◆ **GOAL OF THE EXERCISE**
Please transcribe the listing below in full, exactly as written, leaving out its pictures.

◆ **SUPPLIED DATA**
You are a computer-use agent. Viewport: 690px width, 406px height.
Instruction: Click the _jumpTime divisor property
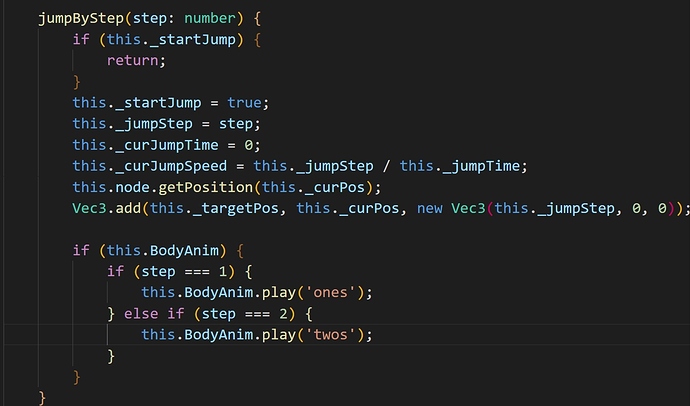(x=481, y=166)
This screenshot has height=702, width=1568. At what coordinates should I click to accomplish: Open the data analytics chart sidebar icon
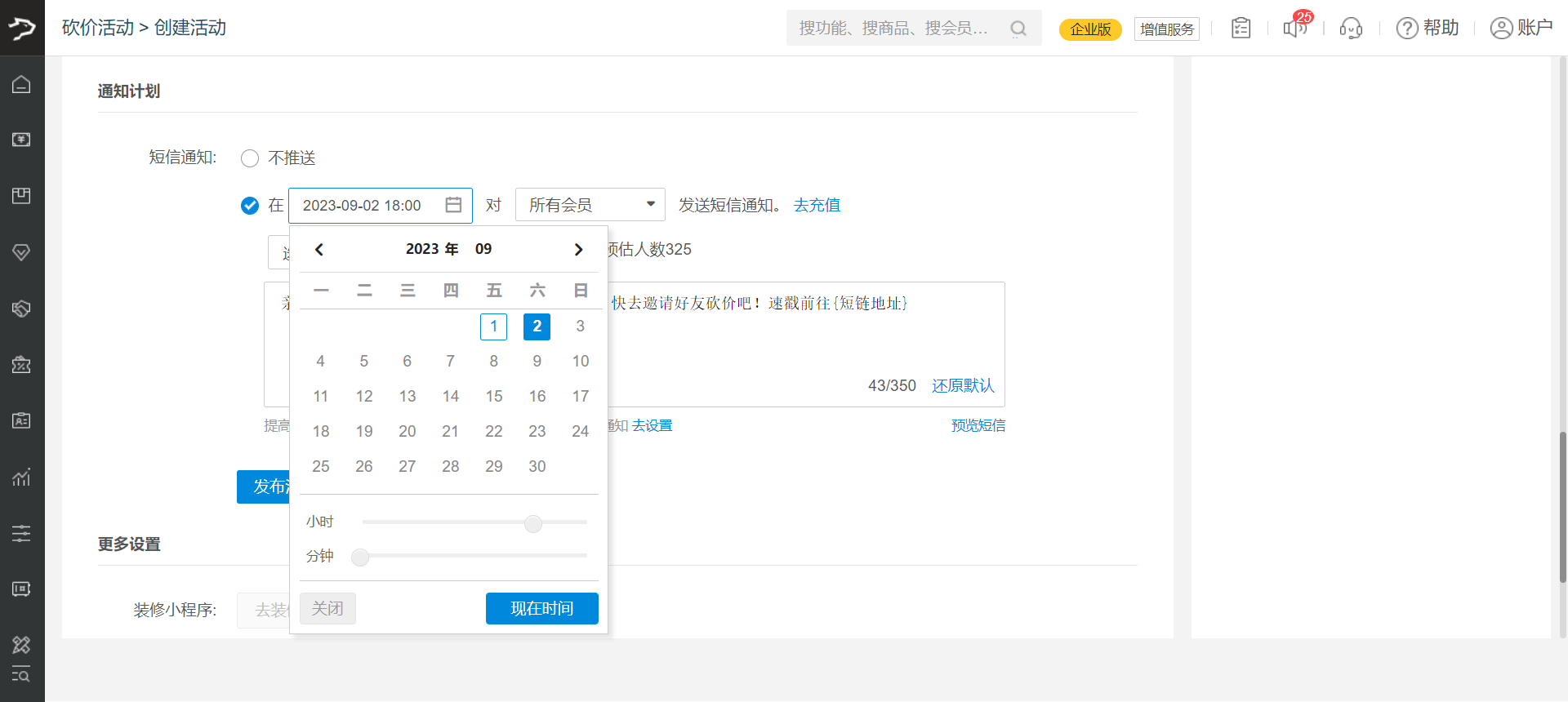[x=22, y=477]
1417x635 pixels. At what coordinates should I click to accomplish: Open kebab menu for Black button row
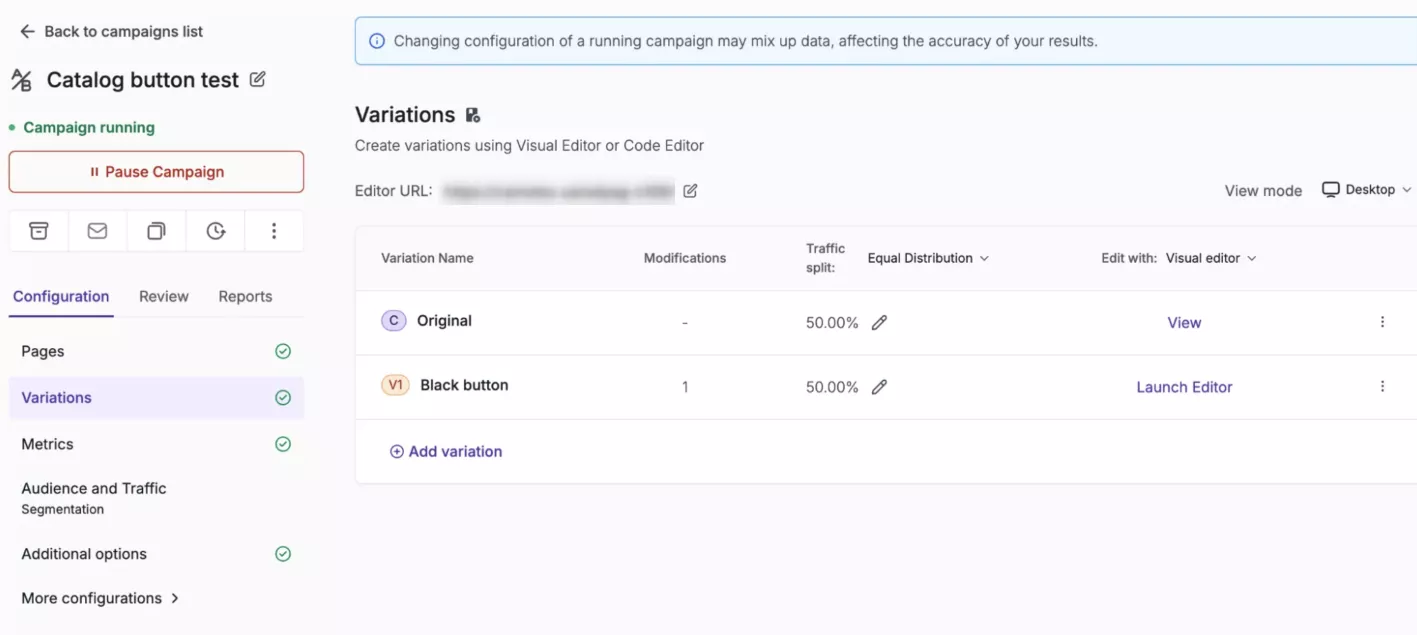[x=1382, y=387]
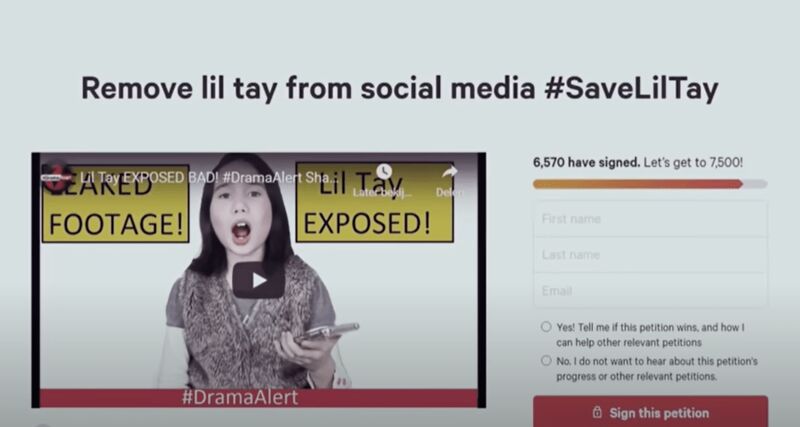
Task: Click the 'FOOTAGE!' yellow box in thumbnail
Action: 116,203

◆ **ANSWER TO THIS PROBLEM**
You are a computer-use agent. Viewport: 690px width, 406px height.
Instruction: Click the _jumpTime divisor property
(x=481, y=166)
This screenshot has height=702, width=1568. At what coordinates should I click to accomplish: Open the data analytics chart sidebar icon
[x=22, y=477]
1417x635 pixels. At what coordinates should I click to accomplish: Open kebab menu for Black button row
[x=1382, y=387]
Task: Click the 'FOOTAGE!' yellow box in thumbnail
Action: 116,203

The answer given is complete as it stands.